La actualidad de nuestro país, en este enero de un año nuevo que parece viejo (es lo que tiene la repetición), puede quizá resumirse en algunos nombres propios. No me apunto con ello a corriente alguna en la que los nombres propios prevalecerían, en el relato de la Historia, sobre el nombre común o el pueblo, pero, no obstante, sí es cierto que a través de los nombres propios podemos trazar vías descriptivas de la realidad que nos envuelve.

Empezaré por Manuel Fraga, con cuyo fallecimiento enterramos al último de los hombres que colaboraron activamente en la dictadura de Franco. La sensibilidad ordinaria tiene tendencia a compadecerse de los que mueren, sea cual sea su edad o condición, como si la muerte tuviera algo de extraordinario que sólo afectara a algunos salvando al resto. Debe ser una forma más de escapar a la realidad, ya que sólo percibimos la muerte de los otros. Sin embargo, todos, también nosotros, somos mortales y la muerte no nos hace buenos ni mejores de lo que hayamos sido en vida. La muerte, por el contrario, acaba con cualquier posibilidad de redención. Porque sólo nuestros actos nos redimen de nuestros propios actos. Fraga fue cómplice voluntario y entusiasta de los crímenes de la dictadura y no lo fue sólo en un sentido metafórico, sino en el sentido real del adjetivo cómplice. Luego tuvo oportunidad de reconocer su culpa y de pedir perdón, pero nunca lo hizo. Las crónicas de su muerte han exaltado la gran deuda de este país con su enorme contribución a la Transición, cuando, en realidad, su mérito fue tomar conciencia de que no podía seguir fusilando rojos y masones a la ligera porque, muerto el dictador, había muerto la dictadura. Tuvo un papel importante, en la Transición, sí, el de asegurar la impunidad para él y para los que habían participado en los crímenes del régimen. Por ello, la tan cacareada ´derecha civilizada´ que él fundó no ha tenido, en ningún momento, necesidad de llamar a la dictadura por su nombre y ha podido construir un hipócrita discurso de la equivalencia en el que las culpas del pasado se reparten por igual entre los bandos nacional y republicano.
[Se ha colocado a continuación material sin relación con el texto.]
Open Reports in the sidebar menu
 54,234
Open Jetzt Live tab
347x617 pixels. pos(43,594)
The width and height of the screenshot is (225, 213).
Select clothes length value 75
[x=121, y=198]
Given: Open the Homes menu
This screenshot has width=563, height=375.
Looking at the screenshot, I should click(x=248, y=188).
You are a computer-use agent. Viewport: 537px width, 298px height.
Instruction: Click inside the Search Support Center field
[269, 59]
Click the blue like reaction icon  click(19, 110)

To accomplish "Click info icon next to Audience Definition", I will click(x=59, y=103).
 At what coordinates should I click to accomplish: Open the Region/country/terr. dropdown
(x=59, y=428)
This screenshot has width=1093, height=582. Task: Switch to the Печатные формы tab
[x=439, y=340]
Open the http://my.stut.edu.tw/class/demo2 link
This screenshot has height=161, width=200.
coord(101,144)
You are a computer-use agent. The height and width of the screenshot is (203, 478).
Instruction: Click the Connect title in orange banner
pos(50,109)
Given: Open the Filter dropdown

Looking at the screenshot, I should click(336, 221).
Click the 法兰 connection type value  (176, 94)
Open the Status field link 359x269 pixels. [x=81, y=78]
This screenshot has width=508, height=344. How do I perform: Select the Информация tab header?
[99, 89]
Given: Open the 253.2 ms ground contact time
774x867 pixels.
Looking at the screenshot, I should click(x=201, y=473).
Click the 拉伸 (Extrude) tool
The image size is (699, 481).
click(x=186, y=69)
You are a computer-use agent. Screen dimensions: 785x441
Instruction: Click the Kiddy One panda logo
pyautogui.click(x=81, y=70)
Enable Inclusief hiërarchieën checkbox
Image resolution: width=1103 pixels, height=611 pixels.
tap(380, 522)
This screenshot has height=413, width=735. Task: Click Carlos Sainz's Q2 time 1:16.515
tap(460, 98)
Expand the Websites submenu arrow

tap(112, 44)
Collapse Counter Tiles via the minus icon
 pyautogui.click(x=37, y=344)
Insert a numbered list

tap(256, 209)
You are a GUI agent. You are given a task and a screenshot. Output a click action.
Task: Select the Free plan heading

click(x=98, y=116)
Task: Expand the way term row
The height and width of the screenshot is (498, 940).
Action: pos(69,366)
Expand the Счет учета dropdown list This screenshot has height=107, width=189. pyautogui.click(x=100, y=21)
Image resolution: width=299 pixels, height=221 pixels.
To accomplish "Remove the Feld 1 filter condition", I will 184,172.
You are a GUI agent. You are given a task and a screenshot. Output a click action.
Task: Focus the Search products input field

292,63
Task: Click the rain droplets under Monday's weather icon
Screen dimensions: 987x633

De aquellos polvos vienen estos lodos. Lodos que hacen posible sentar a un juez, Baltasar Garzón, en el banquillo de los acusados porque, en resumen, no ha respetado la ley tácita del silencio, del olvido y de la impunidad acordada en la Transición. Esa ley no escrita y fielmente acatada por el que ha sido, ilusoriamente, el partido de la esperanza para los demócratas vencidos y humillados durante la dictadura, el PSOE, ha permitido y fomentado la falta de sentido cívico, los abusos de poder, el clientelismo político, la corrupción y el despilfarro hasta convertir a este país (que, para mayor escarnio, es un reino) en una grotesca parodia de la democracia.

Sólo en una parodia de la democracia puede darse un espectáculo como el del caso Urdangarin en el que, se pongan como se pongan, queda reflejado el espíritu de la monarquía. Un sistema monárquico implica privilegios para una gente que tiene ínfulas de superioridad que, en casos como el nuestro, se ven reconocidas por la legalidad. Nuestra monarquía se la inventó Franco para dejar ´atado y bien atado´ su régimen. Esa dudosa legalidad fue, más tarde, legitimada por el apoyo de la mayoría a la Constitución. Pero la Constitución, resultado de la Sagrada Transición, fue como las lentejas (si las quieres las comes y si no las dejas), un trágala al que la gente de izquierdas no tuvo más remedio que decir amén. Nadie lo diría hoy, visto el entusiasmo desmedido con que algunos la defienden. Pero así fueron las cosas. Y así son. En resumen, la monarquía es un buen negocio para los que viven de ella. Más para los listos que para los tontos.

Dos nombres propios más, Rubalcaba y Chacón. Si yo estuviera aún en esa cosa que es el PSOE y tuviera que elegir entre los dos candidatos, me decantaría por Chacón. No es que me entusiasme porque, en realidad, es un producto más de serie de la fábrica PSOE (con tocado de barretina), de esos que repiten continuamente «no es el momento», pero está menos deteriorada por el uso que Rubalcaba. De todas formas, por respeto a los que hemos confiado alguna vez en ellos, deberían dar menos importancia a los nombres propios de los candidatos y centrarse en el nombre propio PSOE. A ver si se enteran de una vez qué quiere decir Partido Socialista (lo de Obrero y Español lo pueden dejar ´para otro momento´).